Statistics for Decision Makers - 04.01 - Bivariate Data
Jump to navigation
Jump to search
What is Bivariate Data?。
- Bivariate data consists of two quantitative variables for each individual
- Often, more than one variable is collected on each individual
- Example
- Age, gender, height, weight, blood pressure, and total cholesterol
- Personal income and years of education
- High school grade point average and standardized admission test scores (e.g., SAT)
How can we summarise such data in a way that is analogous to summarizing univariate (single variable) data?
Example。
Do people tend to marry other people of about the same age?

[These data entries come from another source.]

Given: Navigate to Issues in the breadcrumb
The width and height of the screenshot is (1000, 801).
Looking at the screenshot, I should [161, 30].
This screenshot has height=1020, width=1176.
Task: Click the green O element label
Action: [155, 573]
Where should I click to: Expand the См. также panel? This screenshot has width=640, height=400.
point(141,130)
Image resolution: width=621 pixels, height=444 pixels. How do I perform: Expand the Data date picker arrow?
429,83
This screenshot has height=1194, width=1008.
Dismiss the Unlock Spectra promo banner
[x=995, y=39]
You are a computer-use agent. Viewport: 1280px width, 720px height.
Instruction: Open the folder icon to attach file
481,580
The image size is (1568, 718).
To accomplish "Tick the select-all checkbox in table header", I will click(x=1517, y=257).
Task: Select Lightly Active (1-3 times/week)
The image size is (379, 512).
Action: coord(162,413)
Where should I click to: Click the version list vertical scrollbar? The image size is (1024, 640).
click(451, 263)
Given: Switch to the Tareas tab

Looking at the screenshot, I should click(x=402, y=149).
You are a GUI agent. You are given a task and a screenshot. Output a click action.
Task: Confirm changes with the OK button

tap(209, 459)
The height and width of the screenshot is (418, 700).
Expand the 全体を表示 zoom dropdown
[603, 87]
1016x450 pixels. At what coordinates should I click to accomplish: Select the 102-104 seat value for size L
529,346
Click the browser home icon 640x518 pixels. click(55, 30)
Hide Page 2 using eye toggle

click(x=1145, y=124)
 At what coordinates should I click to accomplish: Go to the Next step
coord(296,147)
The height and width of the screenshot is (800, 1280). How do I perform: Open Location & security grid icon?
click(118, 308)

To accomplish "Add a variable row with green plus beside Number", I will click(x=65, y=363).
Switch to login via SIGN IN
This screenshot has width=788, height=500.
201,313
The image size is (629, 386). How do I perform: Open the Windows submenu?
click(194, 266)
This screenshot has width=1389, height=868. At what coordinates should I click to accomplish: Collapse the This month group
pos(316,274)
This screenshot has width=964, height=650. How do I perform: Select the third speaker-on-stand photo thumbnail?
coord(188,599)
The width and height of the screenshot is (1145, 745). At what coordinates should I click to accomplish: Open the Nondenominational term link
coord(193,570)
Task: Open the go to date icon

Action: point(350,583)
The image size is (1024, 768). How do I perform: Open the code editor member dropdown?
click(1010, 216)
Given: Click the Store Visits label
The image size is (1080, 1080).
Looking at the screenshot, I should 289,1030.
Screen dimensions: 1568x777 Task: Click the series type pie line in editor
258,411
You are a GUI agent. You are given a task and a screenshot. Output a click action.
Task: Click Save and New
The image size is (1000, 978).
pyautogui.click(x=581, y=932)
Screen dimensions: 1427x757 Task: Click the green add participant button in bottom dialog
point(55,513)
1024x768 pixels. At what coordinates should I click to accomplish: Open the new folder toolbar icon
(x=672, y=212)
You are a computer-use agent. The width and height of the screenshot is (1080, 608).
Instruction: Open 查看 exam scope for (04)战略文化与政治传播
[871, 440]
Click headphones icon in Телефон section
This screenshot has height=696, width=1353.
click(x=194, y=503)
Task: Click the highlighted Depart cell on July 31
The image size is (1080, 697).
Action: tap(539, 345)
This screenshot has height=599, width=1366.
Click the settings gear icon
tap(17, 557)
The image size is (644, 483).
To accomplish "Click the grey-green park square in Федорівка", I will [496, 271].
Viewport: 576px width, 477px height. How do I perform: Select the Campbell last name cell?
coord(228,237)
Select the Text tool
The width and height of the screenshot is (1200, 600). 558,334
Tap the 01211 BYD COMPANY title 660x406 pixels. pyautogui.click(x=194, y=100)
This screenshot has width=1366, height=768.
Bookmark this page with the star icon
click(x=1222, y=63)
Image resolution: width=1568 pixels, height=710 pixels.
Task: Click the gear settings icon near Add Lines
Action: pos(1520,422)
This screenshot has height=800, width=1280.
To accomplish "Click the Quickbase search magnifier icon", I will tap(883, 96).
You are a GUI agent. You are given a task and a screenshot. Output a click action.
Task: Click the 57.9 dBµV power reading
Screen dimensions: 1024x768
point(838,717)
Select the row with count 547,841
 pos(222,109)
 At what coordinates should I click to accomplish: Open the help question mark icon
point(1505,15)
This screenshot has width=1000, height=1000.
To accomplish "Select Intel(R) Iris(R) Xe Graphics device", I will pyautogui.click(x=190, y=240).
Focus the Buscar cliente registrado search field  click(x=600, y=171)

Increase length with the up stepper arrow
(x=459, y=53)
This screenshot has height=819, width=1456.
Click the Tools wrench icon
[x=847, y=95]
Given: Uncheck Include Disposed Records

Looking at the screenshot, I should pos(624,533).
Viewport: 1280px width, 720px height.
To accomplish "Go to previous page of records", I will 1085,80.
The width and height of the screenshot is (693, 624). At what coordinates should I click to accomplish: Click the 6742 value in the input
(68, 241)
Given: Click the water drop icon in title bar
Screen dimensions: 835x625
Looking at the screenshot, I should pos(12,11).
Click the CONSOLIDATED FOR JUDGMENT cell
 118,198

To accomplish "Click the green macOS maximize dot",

- One way to address the question is to look at pairs of ages for a sample of married couples
- Table below shows the ages of 10 married couples
- Going across the columns, husbands and wives tend to be of about the same age, with men having a tendency to be slightly older than their wives
Husband | 36 | 72 | 37 | 36 | 51 | 50 | 47 | 50 | 37 | 41 |
---|---|---|---|---|---|---|---|---|---|---|
Wife | 35 | 67 | 33 | 35 | 50 | 46 | 47 | 42 | 36 | 41 |
Example。
Mean | Standard Deviation | ||
---|---|---|---|
Husbands | 49 | 11 | |
Wives | 47 | 11 |
- The pairs of ages in the table below are from a dataset consisting of 282 pairs of spousal ages
- Each variable can be summarized by a histogram and by a mean and standard deviation as shown above
- Each distribution is fairly skewed with a long right tail
- Lost information
From the first table (previous slide), we see that not all husbands are older than their wives
- this fact is lost when we separate the variables
- the pairing within couple is lost by separating the variables
- More examples of lost information
- What is the average age of husbands with 45-year-old wives?
- What is the relationship between the husband's age and the wife's age?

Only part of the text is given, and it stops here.